Les organisateurs, les informaticiens sont souvent extrémistes dans cette optique, visant à traiter le problème de bout en bout. Cela colorie souvent les manœuvres de certification en technocratie des procédures…
Or le génie propre d'une organisation est de trouver, pour elle-même,  la frontière subtile entre ce qui a besoin d'être normé, totalement gouverné (le "noyau dur", le cœur de métier, les savoirs distinctifs,…), et ce qui doit être laissé en degré de liberté, auto-adaptatif (ce qui n'exclut pas, bien sûr, un certain contrôle).
Trouver où mettre le curseur, dans cet équilibre, est une clé de la réussite.  Ceci évitera, dans beaucoup de cas la suspicion technocratique, la confusion entre processus (finalité) et procédure,…

Les processus sont au cœur des stratégies de changement. Or changer n'est pas simple. Passer d'une situation A, avec les méthodes habituelles de A, à une situation B, avec les méthodes nouvelles de B est par nature impossible, car nous sommes enfermés dans les paradigmes, les grilles de décodage du monde A! La seule méthode possible est de détecter des acteurs dans l'organisation qui, par le hasard de l'histoire, sont déjà dans le mode B. Il faut ensuite les mettre en pouvoir et en faire les "agents du changement". Améliorer, changer les processus se fera ainsi par prototypages successifs, commençant par une expérience pilote, qui se généralisera progressivement.

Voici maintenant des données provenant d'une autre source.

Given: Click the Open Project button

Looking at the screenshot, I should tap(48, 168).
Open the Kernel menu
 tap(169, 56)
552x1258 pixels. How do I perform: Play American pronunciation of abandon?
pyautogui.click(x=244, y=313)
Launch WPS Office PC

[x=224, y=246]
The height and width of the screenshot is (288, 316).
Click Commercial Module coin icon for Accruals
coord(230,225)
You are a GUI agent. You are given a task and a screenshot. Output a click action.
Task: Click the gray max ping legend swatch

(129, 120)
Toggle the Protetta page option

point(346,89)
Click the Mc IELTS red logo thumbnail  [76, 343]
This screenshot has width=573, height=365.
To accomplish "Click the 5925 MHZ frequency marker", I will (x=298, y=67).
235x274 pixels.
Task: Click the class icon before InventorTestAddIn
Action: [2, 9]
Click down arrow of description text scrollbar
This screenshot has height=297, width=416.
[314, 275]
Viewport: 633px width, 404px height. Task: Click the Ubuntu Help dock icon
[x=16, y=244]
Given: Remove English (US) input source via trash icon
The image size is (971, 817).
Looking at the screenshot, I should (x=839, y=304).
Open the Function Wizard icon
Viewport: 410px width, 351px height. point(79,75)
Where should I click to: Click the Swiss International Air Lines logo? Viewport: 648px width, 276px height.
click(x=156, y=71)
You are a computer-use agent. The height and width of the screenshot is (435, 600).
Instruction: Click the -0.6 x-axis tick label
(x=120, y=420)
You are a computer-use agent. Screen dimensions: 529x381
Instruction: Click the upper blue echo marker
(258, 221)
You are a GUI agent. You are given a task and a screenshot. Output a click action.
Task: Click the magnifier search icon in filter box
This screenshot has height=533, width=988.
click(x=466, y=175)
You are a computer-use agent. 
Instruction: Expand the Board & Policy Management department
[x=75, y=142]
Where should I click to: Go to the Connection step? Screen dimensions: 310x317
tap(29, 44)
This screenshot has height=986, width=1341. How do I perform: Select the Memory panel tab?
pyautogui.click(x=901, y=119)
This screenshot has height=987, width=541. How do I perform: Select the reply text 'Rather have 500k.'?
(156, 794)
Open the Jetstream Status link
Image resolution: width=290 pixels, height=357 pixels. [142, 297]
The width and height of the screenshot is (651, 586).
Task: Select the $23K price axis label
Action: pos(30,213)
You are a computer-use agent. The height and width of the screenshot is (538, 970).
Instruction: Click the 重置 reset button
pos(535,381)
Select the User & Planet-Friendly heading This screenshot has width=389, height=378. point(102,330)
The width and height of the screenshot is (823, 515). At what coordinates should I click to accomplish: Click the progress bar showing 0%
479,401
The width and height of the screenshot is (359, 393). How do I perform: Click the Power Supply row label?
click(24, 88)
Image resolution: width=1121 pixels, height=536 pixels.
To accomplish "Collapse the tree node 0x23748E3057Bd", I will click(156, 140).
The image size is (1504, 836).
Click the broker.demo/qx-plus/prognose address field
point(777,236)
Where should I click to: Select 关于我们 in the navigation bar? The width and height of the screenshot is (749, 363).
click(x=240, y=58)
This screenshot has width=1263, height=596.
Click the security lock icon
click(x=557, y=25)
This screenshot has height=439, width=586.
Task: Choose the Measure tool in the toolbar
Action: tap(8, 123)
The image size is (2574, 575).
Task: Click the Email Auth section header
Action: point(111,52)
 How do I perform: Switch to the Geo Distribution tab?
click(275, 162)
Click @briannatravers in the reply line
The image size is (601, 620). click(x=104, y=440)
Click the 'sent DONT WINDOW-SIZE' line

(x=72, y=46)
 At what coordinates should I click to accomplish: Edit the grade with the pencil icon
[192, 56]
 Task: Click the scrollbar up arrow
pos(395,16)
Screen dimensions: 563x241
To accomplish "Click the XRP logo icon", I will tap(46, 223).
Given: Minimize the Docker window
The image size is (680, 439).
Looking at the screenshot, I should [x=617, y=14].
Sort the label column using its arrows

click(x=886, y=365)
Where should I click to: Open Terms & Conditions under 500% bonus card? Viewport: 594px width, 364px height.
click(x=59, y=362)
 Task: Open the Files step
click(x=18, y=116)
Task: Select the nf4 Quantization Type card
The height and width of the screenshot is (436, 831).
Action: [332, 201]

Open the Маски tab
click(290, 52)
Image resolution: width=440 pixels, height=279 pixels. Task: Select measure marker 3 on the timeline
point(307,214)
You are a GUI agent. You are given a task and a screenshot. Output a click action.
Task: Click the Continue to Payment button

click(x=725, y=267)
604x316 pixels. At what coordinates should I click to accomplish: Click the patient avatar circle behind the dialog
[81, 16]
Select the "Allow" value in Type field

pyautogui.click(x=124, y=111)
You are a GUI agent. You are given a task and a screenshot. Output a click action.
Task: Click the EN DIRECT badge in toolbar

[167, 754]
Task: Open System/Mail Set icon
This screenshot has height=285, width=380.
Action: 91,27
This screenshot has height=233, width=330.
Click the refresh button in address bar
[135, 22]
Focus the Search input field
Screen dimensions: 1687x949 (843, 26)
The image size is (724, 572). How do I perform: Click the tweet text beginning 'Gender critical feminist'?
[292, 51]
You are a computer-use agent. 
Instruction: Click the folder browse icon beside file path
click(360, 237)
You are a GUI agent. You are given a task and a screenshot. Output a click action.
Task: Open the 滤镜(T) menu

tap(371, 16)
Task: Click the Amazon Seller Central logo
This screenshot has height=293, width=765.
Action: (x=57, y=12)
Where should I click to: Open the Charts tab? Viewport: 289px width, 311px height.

L'imbrication de l'organisation, des technologies et des aspects humains et culturels est structurelle aux processus. Doit-on d'abord changer l'organisation (les façons de faire) avant d'informatiser, ou l'inverse, doit-on faire bouger les motivations avant ou après, quel est le levier d'action le plus efficace? Tenter de mettre en cohérence ces trois aspects est clé dans le cadre des processus.

Cette nouvelle édition de cet ouvrage "mode d'emploi", plongé au sein de ces problématiques, orienté vers l'action, mets particulièrement l'emphase sur les processus de pilotage.
Ce livre donne tous les outils aux décideurs pour "passer à l'acte" en faisant (enfin?) des processus  l'instrumentation totalement stratégique de leur gouvernance d'entreprise.